Go through the data below and return each line where the string "pencil" appears.

* LISTED RECORDS *

========

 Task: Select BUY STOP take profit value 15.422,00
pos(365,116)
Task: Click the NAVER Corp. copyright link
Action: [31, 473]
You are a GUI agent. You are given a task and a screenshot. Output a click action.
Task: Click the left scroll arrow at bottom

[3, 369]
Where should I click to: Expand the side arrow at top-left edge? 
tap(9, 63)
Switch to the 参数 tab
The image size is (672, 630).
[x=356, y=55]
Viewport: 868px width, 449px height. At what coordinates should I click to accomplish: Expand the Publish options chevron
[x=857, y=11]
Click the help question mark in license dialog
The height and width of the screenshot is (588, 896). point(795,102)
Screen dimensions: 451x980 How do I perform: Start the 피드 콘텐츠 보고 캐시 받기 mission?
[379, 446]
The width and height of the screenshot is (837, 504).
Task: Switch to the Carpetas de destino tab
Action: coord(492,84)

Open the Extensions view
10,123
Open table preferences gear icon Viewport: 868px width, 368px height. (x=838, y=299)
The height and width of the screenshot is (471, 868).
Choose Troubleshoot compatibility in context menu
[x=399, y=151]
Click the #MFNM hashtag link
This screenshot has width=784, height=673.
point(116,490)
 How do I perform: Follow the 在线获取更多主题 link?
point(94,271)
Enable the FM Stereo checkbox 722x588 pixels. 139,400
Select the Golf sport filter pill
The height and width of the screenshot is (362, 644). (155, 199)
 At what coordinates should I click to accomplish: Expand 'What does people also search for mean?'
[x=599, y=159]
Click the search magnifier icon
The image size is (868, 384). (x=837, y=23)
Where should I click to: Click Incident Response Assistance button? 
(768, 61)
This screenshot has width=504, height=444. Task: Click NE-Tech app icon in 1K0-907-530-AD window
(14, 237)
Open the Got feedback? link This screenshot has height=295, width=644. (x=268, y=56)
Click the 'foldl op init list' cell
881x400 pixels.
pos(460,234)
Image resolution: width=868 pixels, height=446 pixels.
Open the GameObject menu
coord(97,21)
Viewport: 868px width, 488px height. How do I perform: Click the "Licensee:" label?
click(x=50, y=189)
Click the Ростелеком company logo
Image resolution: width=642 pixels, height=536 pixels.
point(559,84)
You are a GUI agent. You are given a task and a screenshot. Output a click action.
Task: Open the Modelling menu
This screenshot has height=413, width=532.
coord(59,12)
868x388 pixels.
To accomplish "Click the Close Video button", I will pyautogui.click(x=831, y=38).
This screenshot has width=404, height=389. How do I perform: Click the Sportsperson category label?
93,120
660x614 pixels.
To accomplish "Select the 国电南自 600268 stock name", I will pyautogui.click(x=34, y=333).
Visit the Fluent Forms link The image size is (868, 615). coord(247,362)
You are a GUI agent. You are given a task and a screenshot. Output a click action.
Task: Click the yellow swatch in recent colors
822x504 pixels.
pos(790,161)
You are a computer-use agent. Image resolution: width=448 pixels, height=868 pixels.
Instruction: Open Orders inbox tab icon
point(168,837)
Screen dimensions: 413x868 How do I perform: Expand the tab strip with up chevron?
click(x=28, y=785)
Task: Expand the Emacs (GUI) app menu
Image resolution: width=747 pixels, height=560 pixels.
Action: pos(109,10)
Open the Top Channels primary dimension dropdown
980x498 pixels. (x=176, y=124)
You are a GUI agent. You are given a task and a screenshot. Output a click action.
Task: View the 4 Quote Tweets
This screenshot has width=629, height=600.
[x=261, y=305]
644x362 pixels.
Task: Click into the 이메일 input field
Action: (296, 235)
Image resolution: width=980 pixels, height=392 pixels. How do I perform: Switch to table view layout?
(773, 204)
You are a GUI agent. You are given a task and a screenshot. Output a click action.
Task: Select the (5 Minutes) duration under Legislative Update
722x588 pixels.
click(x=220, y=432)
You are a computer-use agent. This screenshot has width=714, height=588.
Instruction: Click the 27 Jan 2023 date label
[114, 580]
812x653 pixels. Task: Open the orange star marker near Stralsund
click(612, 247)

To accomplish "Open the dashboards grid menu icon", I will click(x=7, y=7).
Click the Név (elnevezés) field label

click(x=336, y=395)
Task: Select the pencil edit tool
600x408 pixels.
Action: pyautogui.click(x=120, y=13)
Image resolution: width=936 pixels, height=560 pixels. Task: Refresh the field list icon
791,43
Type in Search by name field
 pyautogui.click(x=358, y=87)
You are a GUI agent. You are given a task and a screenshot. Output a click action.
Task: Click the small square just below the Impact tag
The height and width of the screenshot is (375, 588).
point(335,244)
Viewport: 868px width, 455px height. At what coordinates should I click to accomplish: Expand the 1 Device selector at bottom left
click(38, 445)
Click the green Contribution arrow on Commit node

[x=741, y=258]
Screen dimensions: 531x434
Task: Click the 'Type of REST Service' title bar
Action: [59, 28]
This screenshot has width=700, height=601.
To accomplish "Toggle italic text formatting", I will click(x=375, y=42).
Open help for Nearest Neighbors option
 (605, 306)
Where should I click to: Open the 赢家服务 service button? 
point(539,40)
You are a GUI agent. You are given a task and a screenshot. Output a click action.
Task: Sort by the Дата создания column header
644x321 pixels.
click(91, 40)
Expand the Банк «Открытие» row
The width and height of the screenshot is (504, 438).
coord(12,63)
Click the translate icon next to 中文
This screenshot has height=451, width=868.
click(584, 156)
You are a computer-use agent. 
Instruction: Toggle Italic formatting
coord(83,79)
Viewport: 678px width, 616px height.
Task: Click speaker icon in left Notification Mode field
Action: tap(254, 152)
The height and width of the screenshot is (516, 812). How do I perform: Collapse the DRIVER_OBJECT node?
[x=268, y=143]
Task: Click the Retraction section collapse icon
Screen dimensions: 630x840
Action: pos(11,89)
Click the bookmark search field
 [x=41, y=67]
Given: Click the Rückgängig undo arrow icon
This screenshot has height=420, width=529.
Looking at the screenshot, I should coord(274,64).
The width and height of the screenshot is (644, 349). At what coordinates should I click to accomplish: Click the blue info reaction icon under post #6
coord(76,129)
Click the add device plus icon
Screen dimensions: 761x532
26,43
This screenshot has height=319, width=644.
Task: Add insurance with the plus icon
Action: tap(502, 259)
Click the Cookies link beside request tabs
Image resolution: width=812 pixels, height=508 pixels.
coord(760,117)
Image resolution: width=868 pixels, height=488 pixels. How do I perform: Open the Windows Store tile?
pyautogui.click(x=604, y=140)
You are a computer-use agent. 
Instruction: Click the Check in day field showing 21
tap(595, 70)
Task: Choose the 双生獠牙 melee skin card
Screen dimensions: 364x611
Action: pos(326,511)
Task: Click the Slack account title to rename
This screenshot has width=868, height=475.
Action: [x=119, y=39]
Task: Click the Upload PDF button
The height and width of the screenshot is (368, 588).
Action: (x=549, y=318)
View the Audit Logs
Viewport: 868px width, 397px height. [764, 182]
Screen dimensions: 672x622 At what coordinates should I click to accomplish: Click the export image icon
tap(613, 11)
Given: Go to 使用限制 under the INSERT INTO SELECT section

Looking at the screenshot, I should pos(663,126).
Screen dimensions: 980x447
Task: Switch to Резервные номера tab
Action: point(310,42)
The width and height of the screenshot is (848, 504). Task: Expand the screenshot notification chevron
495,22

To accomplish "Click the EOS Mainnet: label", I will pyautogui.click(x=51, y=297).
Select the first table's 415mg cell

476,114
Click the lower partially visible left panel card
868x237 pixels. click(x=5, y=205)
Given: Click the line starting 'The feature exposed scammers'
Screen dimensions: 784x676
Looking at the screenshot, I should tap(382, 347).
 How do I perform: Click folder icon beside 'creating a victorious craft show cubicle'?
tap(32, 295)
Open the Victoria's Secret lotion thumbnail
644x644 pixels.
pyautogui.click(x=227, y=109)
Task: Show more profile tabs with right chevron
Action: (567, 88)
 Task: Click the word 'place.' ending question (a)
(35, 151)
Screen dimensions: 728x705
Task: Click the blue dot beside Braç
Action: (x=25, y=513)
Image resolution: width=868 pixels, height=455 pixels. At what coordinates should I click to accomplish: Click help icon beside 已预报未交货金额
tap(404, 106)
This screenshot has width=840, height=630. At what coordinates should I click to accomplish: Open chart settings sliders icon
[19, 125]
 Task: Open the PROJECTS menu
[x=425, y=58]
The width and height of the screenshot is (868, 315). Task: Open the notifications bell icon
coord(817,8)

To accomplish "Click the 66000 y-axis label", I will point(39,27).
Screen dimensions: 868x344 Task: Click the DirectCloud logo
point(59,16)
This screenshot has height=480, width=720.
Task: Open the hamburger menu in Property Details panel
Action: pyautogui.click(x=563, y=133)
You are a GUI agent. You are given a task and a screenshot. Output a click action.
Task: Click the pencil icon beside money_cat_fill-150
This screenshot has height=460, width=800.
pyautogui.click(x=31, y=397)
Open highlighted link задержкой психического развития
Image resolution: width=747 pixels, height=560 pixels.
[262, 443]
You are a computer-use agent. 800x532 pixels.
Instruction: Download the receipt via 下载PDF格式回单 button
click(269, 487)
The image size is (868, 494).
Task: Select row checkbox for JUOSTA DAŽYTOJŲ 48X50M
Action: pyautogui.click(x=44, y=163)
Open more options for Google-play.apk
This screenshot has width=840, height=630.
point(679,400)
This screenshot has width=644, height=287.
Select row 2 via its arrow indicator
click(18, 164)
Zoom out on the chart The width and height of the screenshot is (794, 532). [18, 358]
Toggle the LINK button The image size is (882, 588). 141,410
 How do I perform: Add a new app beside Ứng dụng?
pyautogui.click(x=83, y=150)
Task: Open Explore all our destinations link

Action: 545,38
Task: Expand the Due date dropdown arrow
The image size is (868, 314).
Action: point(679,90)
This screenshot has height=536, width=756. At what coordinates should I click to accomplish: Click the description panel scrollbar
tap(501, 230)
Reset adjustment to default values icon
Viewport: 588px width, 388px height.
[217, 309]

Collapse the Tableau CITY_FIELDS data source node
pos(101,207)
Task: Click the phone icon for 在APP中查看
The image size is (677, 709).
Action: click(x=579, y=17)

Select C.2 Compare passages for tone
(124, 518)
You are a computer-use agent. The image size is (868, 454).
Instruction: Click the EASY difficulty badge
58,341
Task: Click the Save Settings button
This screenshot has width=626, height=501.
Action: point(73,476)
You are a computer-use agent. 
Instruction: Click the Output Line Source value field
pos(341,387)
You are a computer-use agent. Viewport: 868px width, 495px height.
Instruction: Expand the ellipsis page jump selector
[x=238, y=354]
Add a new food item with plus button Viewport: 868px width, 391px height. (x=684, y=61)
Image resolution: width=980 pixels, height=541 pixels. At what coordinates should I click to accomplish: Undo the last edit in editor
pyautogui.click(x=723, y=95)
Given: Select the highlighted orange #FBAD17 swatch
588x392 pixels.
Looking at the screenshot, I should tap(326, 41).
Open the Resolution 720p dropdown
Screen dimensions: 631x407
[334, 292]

========

* WORKED SOLUTION *
Task: Select the pencil edit tool
Task: Click the pencil icon beside money_cat_fill-150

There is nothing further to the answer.